On 17/08/2015 11:13 PM, Colin Smale wrote:

On 2015-08-17 13:37, Warin wrote:

On 17/08/2015 4:28 PM, Colin Smale wrote:

Will the free-tagging laissez-faire camp win, or will the curated/managed tagging camp win?

I'm in the 'systematised free tagging' camp .. I want a structure that has a simple good logical basis for the tags. But allows added tags .. hopefully following the structure present.
At present there is no structure/philosophy that can be followed.

How do you see this structure/philosophy taking shape? Where will it come from? I don't think there is consensus that such things are actually worth working on.


I'll give an example of the present.

shop=bicycle has a number of sub tags ... these are usefull ... but have NO application to other shop= tags!

It would be better to structure this for all shops .. and possibly other things too!!! This would lead to a consistent scheme that would aid learning and implementation ...

I have a thread on the tagging group about shop sub tags .. one suggestion has been to us the same sub tags as the vending machine ... so

shop=grocer

vending=bread

vending=sweats


etc... This is still very much in the discussion/thinking stage.Another suggestion is to use the new sub tag 'sells' ...

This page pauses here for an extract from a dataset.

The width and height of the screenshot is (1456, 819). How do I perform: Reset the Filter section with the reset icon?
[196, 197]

SO .. I hope over time OSM will recognise that an overall structure is of benefit to all. The structure itself ... that will take yet more time.

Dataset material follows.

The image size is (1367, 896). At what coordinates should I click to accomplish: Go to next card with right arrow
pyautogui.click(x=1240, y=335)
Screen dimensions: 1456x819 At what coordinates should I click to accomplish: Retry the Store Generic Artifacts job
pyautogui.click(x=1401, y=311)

How will this tug-of-war be organised? Will the forces at work cause OSM to tend to converge towards "quality" or self-destruction? After all, OSM says its product is the data, not a mapnik representation. The raster tiles may look OK, but the underlying data may tell a story of mapnik and OSS-carto having to work very hard to mask bad data quality. The quality of the data is not your/my issue .. it is the structure of the tags.

...which IMHO is part of the bigger picture of data quality. Quality is not the same as perfection. It is about agreeing things, complying with what has been agreed, the ability to measure the compliance objectively and feedback to help improve the compliance.

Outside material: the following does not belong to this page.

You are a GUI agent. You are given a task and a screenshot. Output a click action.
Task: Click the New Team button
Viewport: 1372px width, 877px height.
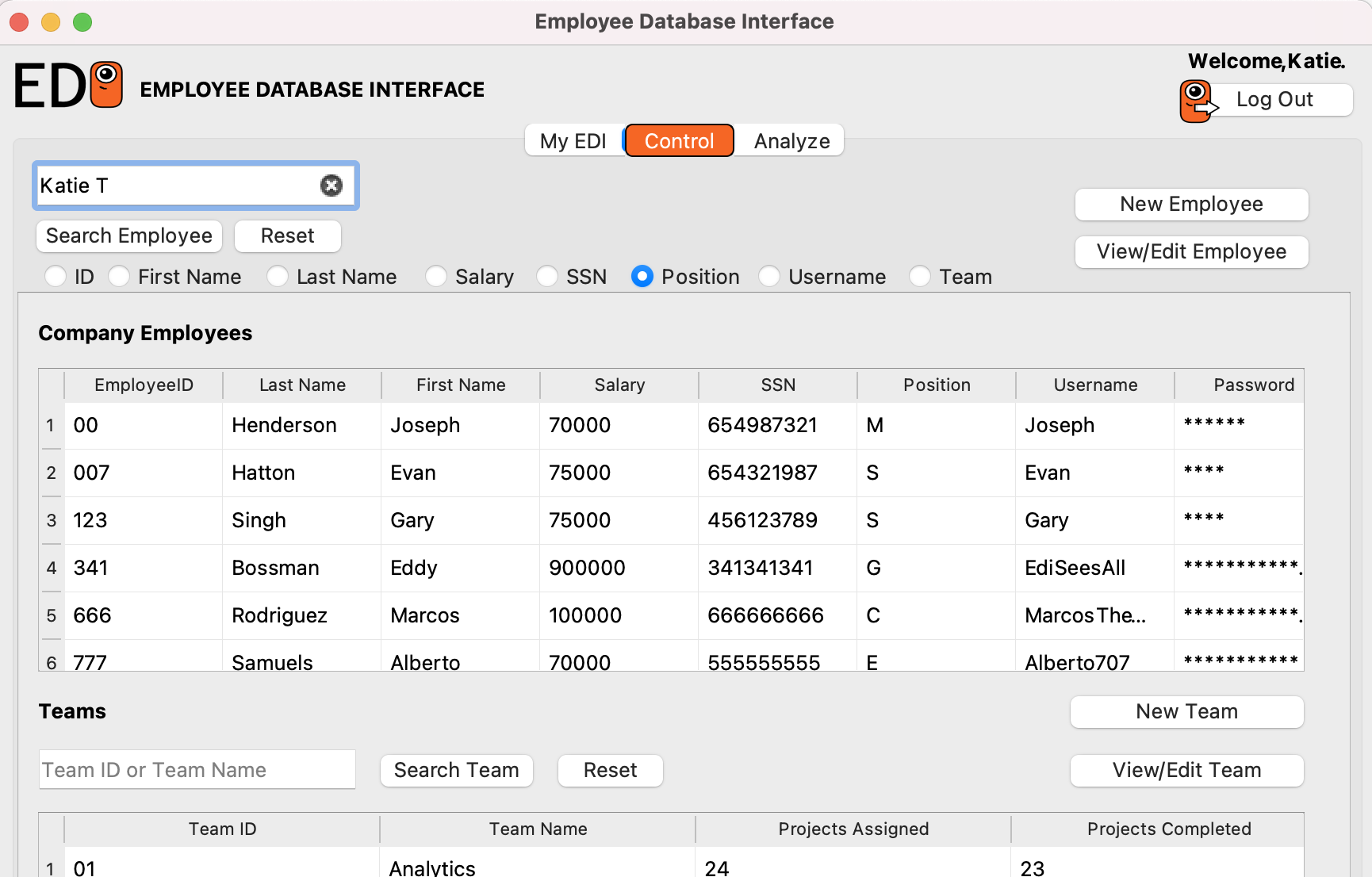coord(1186,711)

ISO 9000 is a standard for quality .. it means if you produce something .. you will continue to produce that something consistently .. rubbish or not.

'Agreed'? Buy whom? OSM can have new tags introduced by anyone. The reality of this is that tags that get used frequently by a number of mappers get 'recognised'.

Tags that get 'approved' by the tagging group get the status=approved thing, those rejected get the status=rejected .. but even the rejected tags get used, some even advocate their use. One can take the attitude that at least these tags have been review by some, compared to tags that are simply added by one person without review.


Compliance .. with what? The wiki documented tags? Those can be added by anyone. As there is no scheme/philosophy for OSM .. then you have nothing to comply to that cannot be changed so easily that it is not worth the effort.